Apart from the removal of nitrate and nitrite from water and brines, thanks to denitrifying haloarchaea like H. mediterranei, the enzyme termed “respiratory nitrate reductase” (catalysing the first reaction in the denitrification pathway) can efficiently reduce bromate and (per)chlorate, thanks to the use of these compounds as terminal electron acceptors under anoxic conditions (Martínez-Espinosa et al. 2015). (Per)chlorates are a by-product of chlorine-based products that can be found as a disinfectant in the food processing industry, in processes aiming for the purification of drinking water; as part of herbicides, and pesticide formulas; or as a component of fireworks among other uses (Martínez-Espinosa et al. 2015). In a 2015 study, the European Food Safety Authority (EFSA) found that the current level of chlorate that people get through food and drinking water is too high, and connections between (per)chlorate ingestion and health concerns for at-risk groups were connected at that time (Martínez-Espinosa et al. 2015; https://www.efsa.europa.eu/en/efsajournal/pub/4135). For this reason, it is important to decrease the use of oxychlorides and remove them from the environment. Here, haloarchaea are powerful biological tools because of their high capability to transform them into fewer toxic compounds (Martínez-Espinosa et al. 2015).

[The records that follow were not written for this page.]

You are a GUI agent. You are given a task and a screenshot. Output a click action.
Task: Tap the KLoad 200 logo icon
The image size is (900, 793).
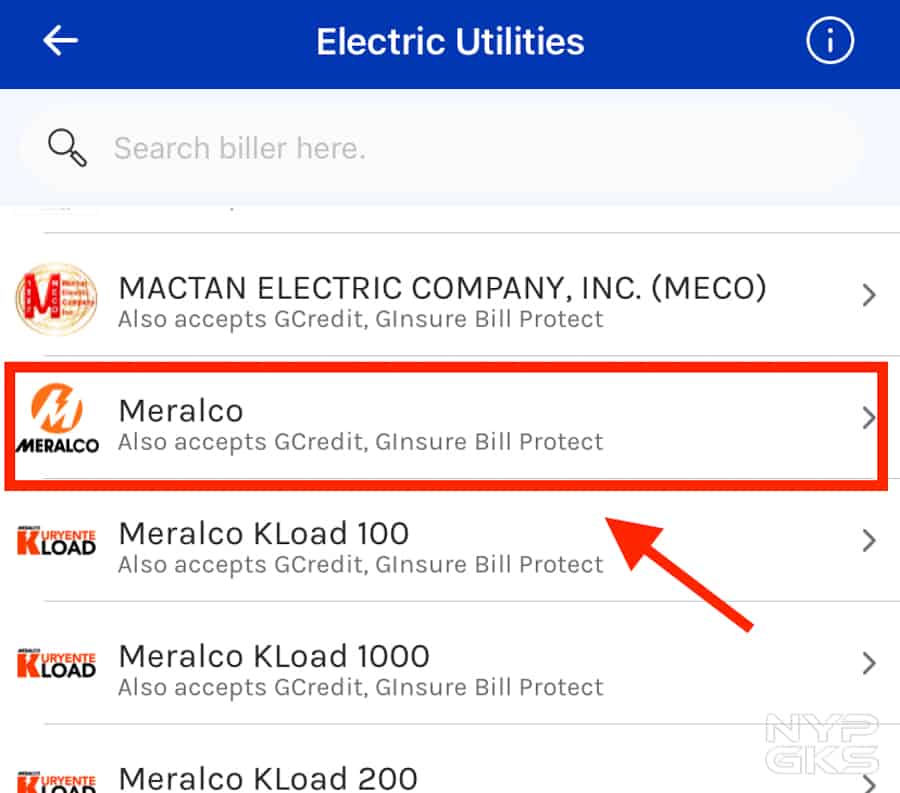pos(56,780)
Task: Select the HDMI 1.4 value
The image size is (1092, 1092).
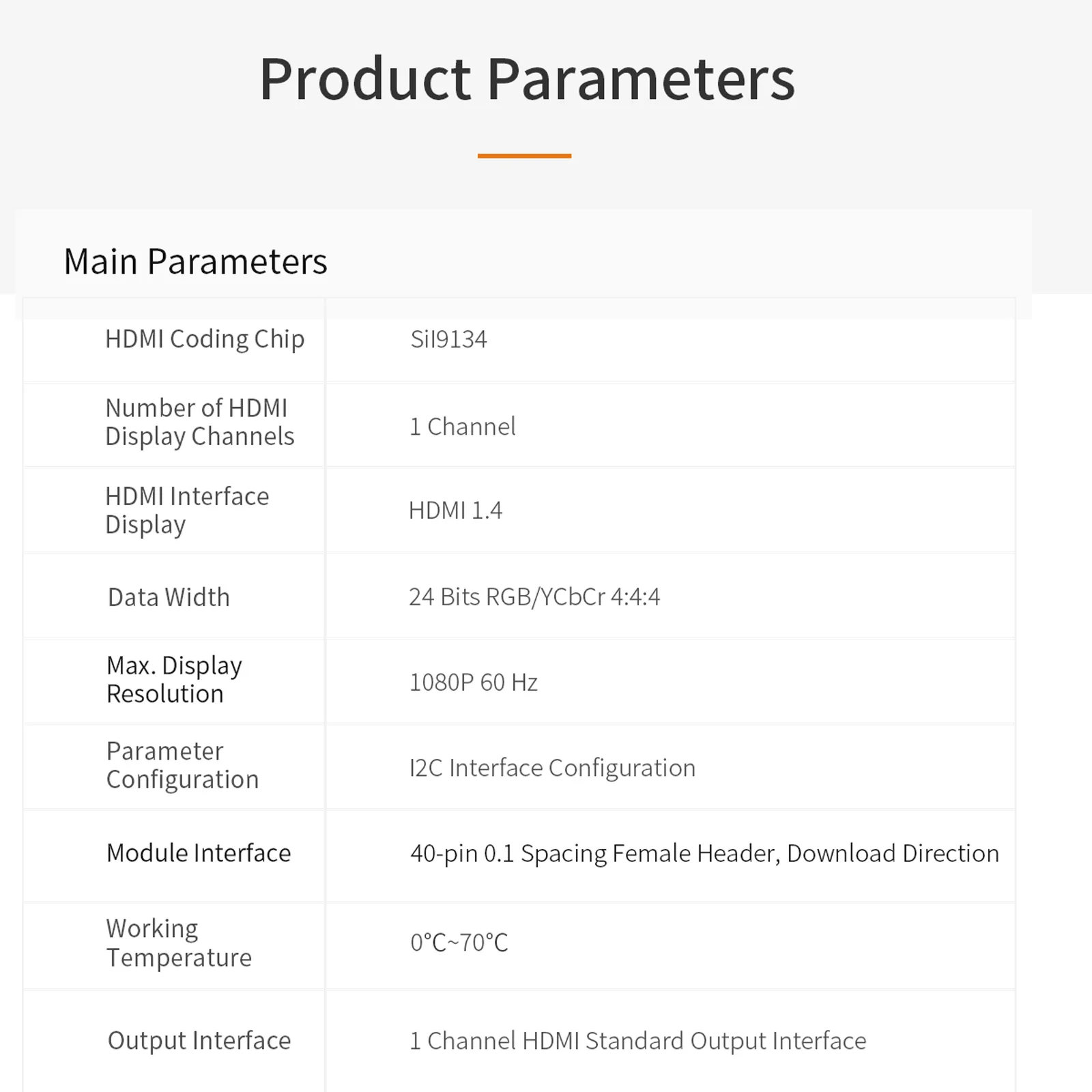Action: coord(455,510)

Other works recently demonstrated that H. mediterranei as well as other members of the haloarchaeal group have the necessary molecular machinery to grow in the presence of pollutants like crude oil, heavy metals, phenols, and hydrocarbons, thus resulting in the assimilation, modification, degradation, and even complete removal of those toxic compounds (Table 1). Regarding the removal of crude oil or phenols by haloarchaea, simple practises like in vitro haloarchaeal growth in culture media containing crude oil and supplemented with extra nitrogen sources or other essential ions like magnesium and potassium allowed the efficient removal of those toxic compounds. Besides, the incubation of the cells under continuous illumination lost double as much more oil than samples incubated in the dark. Other optimizations like the addition of vitamins to promote hydrocarbon removal by haloarchaea have been tested finding that the oil and pure hydrocarbon consumption potential of all haloarchaeal species monitored was enhanced by vitamin additions. The most effective vitamins were thiamin, pyridoxine, and vitamin B12 (Bonfá et al. 2011; Al-Mailem et al. 2012, 2017; Zhao et al. 2017).

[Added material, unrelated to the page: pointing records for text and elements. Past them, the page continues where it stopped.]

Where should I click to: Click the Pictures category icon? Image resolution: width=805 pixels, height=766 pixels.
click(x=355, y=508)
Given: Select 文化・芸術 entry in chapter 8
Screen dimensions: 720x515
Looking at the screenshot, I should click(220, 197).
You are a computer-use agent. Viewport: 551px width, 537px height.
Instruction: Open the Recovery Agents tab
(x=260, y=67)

It has also been described the capability of several haloarchaea to produce nanoparticles in the presence of metals. For example, Haloferax alexandrinus RK_AK2, Haloferax lucentense RK_MY6, Halococcus salifodinae BK3, and Halococcus salifodinae BK18 can make silver nanoparticles (Srivastava et al. 2013, 2014, 2015; Moopantakath et al. 2022; Buda et al. 2023). The production of gold particles as well as particles from metalloids like selenium has also been described from the Haloferax genus [60, 61]. Nanoparticles have been described as small particles showing sizes ranging between 1 and 100 nm (consequently, they are undetectable by the human eye). Nanoparticles can exhibit significantly different physical and chemical properties to their larger material counterparts, and currently, they are used in several industrial processes (manufacture of transparent sunscreens, scratchproof eyeglasses, crack-resistant paints, anti-graffiti coatings for walls, stain-repellent fabrics, self-cleaning windows, and ceramic coatings for solar cells, etc.) or biological/biomedicine approaches (as fluorescent biological labels, for drug and gene delivery, detection of pathogens (viruses or bacteria) and biomolecules of interest like proteins, tissue engineering, etc.). Considering the potential uses of nanoparticles and the current interest in them in biomedicine and pharmaceutics, haloarchaeal species could be successfully used as cell factories to naturally produce nanoparticles concomitantly with the removal of heavy metals (Martínez et al. 2022; Moopantakath et al. 2022; Joseph et al. 2023). Consequently, the capability of some haloarchaea to make nanoparticles in culture media containing metals makes it possible to design circular economy-based processes in which pollutants like metals and metalloids can be removed from salty soils, brines, and wastewaters by producing nanoparticles highly marketed.